• _Assigned task_
Scan the entries below for the word "Time" and copy every line where it turns up.

• _Stored items_
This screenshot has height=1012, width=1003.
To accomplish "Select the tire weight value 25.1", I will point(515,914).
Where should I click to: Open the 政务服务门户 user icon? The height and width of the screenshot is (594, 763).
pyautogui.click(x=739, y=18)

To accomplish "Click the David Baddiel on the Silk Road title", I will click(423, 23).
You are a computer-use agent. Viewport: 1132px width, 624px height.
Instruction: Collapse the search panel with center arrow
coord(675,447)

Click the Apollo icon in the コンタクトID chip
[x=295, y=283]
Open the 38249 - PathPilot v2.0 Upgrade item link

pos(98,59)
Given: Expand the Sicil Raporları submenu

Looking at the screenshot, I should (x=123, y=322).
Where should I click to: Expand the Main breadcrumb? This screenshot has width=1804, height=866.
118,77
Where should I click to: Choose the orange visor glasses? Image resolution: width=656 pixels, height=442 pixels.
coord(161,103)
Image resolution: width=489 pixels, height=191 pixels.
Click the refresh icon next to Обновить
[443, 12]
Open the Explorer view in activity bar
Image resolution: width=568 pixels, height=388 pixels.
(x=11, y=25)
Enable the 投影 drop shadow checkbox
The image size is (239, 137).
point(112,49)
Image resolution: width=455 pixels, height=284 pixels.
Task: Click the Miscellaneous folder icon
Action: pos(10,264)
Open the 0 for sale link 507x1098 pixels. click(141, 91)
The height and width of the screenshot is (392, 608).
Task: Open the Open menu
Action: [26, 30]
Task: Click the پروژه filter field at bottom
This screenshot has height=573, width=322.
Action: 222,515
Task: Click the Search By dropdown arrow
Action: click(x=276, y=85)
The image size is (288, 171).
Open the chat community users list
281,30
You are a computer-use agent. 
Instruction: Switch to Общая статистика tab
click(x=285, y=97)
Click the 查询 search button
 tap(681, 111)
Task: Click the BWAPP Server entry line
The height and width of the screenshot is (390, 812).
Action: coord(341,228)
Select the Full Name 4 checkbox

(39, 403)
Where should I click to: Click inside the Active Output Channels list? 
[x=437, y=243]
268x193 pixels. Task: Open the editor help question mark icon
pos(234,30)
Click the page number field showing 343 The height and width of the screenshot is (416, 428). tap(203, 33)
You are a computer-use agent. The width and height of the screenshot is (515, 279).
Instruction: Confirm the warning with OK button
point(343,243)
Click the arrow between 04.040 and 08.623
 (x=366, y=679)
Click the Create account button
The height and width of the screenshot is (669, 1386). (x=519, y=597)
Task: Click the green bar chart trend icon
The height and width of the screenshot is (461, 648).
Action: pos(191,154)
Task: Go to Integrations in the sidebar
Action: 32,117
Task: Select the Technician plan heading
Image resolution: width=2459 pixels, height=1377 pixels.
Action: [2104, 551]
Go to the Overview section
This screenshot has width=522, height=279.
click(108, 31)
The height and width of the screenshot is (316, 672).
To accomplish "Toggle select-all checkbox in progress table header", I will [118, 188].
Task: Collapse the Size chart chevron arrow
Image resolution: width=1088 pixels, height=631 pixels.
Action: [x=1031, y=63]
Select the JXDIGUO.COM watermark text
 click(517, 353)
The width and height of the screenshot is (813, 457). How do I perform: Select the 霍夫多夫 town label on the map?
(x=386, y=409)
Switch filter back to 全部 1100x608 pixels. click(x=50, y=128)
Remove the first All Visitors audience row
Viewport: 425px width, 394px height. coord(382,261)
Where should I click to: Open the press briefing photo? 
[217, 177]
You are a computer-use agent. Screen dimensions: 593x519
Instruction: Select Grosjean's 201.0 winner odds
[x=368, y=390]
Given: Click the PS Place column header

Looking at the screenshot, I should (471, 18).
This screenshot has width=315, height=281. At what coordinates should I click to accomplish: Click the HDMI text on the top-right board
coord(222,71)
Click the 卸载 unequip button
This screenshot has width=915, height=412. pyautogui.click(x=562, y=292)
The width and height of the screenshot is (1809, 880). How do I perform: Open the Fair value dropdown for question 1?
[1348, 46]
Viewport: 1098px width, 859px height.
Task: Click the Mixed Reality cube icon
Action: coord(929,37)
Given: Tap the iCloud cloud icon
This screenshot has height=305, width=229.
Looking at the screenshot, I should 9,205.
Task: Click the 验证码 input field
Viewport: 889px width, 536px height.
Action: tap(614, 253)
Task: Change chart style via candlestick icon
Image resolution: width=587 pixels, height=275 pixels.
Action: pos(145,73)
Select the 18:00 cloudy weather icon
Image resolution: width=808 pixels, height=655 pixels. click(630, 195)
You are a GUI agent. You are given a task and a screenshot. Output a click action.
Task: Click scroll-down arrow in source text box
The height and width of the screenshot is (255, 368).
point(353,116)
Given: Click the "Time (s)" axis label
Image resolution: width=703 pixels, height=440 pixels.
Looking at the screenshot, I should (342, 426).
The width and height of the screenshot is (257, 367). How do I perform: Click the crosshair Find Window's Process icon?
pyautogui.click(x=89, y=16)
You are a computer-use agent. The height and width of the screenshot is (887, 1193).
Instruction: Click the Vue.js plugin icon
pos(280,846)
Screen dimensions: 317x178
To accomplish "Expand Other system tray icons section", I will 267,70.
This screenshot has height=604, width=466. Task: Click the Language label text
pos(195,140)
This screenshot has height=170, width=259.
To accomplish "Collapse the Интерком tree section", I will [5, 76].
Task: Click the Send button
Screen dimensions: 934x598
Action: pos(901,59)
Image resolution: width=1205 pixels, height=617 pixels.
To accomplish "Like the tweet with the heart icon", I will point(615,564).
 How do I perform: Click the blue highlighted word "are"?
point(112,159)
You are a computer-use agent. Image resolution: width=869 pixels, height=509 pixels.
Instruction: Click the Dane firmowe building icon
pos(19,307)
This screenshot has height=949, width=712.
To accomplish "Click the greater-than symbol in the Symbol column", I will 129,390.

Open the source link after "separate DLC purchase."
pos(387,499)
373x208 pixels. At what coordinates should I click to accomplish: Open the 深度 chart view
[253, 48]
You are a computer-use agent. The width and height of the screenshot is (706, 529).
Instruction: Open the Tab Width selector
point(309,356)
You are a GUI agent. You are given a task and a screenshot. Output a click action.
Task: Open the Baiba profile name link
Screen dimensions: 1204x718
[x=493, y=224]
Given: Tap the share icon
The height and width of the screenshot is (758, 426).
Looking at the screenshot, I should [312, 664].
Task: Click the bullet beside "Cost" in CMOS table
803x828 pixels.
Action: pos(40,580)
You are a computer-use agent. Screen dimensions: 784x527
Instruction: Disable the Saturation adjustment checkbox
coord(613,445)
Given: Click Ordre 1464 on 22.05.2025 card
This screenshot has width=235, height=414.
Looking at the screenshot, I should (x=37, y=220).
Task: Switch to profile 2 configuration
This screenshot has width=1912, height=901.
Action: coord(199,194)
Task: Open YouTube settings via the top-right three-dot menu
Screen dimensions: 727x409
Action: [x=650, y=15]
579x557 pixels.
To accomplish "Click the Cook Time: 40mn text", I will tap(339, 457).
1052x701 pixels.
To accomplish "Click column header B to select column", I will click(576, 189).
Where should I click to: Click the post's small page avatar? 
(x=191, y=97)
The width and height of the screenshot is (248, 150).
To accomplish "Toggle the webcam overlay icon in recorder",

• _Task answer_
Given: Click the "Time (s)" axis label
To accomplish "Click the Cook Time: 40mn text", I will tap(339, 457).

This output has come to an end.